> **Task directions**
From the listing below, set down exactly the lines between the one holding "Switch to the Формулы tab" and the one holding "Given: Click the padlock", inclusive. No other line is wanted.

**** Input ****

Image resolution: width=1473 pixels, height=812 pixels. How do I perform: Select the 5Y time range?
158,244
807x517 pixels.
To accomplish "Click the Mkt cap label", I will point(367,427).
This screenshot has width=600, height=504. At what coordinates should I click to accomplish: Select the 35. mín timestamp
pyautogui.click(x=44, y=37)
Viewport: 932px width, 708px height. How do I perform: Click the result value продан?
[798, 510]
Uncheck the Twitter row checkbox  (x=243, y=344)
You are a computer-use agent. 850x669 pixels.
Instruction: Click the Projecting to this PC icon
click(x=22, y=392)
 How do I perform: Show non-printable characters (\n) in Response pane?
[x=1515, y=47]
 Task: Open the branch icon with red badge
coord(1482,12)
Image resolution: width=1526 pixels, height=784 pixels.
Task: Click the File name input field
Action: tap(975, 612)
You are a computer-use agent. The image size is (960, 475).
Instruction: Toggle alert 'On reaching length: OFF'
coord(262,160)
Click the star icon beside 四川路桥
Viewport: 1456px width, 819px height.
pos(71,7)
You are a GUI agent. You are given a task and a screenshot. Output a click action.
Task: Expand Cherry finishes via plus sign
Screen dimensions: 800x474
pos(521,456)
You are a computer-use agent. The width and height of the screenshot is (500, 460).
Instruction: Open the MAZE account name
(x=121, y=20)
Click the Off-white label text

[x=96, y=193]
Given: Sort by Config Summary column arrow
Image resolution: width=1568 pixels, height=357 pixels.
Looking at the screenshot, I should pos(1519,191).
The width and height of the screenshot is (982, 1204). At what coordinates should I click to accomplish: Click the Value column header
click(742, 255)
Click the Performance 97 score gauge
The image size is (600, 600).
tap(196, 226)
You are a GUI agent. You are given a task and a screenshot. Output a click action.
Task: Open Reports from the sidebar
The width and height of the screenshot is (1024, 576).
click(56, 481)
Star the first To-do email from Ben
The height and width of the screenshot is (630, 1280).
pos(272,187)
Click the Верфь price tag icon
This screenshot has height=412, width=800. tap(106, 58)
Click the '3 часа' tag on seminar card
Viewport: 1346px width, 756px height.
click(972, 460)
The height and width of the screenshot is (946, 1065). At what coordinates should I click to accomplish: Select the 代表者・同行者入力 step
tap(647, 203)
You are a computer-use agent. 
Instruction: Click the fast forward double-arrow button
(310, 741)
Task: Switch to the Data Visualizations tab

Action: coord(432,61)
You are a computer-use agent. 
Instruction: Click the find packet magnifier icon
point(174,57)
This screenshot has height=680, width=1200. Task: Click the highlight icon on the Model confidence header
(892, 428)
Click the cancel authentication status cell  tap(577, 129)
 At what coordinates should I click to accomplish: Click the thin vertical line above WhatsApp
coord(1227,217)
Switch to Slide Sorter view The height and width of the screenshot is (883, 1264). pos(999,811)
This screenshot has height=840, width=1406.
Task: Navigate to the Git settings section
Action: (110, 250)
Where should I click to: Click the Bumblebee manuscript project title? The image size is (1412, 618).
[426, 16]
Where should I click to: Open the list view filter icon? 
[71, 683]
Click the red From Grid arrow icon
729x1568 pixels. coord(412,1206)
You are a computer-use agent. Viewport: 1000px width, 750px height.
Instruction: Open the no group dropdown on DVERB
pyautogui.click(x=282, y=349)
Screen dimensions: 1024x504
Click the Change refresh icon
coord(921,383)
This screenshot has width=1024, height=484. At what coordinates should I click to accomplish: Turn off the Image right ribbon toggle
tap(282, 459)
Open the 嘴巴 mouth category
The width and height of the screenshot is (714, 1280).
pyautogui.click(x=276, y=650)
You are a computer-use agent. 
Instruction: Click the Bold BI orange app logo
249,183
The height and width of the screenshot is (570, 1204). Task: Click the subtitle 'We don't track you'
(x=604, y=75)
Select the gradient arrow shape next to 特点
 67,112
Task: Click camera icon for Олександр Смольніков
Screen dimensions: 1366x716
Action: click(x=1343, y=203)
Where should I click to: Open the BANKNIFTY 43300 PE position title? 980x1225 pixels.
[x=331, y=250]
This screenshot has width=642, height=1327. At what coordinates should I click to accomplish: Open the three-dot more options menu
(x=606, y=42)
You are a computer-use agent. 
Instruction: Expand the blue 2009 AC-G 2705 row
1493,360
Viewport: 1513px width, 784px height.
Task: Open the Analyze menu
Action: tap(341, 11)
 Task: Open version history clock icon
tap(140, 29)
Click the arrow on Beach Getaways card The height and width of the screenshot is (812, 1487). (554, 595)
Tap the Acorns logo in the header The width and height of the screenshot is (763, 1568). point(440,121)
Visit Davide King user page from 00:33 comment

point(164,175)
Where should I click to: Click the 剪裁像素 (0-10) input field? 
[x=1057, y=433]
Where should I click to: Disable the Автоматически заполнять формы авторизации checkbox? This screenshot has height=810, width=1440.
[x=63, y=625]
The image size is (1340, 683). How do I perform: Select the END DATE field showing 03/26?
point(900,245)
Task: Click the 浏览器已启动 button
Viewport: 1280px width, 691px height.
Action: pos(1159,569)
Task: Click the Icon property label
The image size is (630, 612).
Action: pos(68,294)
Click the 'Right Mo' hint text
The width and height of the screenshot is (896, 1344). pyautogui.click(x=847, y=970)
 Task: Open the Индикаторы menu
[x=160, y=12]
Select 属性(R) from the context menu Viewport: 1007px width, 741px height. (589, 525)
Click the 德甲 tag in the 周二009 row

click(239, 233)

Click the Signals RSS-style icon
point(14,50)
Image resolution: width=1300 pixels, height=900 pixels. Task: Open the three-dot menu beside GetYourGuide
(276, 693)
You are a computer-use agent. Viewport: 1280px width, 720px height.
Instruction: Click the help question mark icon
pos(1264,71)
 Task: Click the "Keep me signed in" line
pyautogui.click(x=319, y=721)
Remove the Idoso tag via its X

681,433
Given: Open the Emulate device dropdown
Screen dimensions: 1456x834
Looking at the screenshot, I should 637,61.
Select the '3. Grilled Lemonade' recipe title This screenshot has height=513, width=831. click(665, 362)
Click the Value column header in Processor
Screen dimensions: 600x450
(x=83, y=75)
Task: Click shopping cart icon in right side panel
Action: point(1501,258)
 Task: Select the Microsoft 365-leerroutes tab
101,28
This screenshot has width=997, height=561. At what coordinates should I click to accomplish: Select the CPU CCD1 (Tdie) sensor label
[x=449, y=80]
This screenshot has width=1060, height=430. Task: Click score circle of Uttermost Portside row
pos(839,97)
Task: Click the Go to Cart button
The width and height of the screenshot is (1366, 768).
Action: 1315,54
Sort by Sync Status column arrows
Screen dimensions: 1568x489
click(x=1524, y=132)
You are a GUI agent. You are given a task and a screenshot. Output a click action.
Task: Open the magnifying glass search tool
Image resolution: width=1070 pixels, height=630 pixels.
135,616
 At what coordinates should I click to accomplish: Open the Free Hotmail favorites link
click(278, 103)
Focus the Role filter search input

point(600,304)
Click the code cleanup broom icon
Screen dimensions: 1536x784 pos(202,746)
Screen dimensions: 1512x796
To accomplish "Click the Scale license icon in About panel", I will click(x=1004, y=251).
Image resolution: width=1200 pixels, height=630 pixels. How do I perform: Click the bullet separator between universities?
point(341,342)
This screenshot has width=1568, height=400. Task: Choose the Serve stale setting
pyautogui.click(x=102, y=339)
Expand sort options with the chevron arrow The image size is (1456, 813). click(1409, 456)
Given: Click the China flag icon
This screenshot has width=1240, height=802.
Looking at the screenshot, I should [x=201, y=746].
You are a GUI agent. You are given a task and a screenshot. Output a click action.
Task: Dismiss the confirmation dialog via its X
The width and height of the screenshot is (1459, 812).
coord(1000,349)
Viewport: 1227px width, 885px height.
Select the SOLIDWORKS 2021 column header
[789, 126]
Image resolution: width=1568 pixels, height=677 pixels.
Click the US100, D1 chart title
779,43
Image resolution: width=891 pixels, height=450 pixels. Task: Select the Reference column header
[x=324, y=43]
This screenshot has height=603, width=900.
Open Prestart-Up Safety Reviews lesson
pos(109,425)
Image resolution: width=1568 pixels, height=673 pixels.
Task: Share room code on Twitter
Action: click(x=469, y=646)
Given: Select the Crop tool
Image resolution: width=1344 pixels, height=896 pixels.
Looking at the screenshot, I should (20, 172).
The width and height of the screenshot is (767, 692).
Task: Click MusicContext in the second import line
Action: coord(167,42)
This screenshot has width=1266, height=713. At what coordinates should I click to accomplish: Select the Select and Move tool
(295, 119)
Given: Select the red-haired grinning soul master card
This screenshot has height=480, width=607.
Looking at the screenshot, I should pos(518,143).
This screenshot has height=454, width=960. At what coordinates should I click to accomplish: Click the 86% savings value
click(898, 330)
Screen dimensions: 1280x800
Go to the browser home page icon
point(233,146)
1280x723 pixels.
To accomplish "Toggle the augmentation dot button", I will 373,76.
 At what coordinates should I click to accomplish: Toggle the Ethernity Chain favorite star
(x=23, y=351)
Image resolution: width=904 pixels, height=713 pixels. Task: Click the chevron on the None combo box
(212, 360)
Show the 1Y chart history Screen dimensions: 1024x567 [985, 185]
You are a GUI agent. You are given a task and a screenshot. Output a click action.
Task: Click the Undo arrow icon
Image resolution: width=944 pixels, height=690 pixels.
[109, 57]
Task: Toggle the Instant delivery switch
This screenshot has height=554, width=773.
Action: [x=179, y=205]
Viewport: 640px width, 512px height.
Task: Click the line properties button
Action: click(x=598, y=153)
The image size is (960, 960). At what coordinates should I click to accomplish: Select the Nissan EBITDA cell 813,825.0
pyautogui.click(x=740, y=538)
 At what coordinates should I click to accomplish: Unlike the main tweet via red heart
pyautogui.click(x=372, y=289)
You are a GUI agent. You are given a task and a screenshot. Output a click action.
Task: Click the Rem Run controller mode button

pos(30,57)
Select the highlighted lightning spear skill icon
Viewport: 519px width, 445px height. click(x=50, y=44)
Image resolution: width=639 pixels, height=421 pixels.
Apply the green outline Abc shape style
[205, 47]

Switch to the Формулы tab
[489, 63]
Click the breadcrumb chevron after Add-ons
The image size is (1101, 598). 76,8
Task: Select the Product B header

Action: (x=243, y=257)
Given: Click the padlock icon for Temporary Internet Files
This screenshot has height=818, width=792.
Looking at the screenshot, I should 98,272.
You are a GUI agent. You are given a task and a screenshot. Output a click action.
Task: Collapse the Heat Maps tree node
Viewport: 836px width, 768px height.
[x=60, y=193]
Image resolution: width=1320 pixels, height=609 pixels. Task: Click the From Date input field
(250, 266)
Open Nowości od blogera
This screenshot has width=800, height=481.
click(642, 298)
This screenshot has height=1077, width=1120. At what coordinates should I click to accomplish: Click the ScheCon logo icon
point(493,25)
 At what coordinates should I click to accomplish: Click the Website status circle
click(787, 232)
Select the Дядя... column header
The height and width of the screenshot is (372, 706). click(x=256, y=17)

****

> **Your solution**
Switch to the Формулы tab
[489, 63]
Click the breadcrumb chevron after Add-ons
The image size is (1101, 598). 76,8
Task: Select the Product B header

Action: (x=243, y=257)
Given: Click the padlock icon for Temporary Internet Files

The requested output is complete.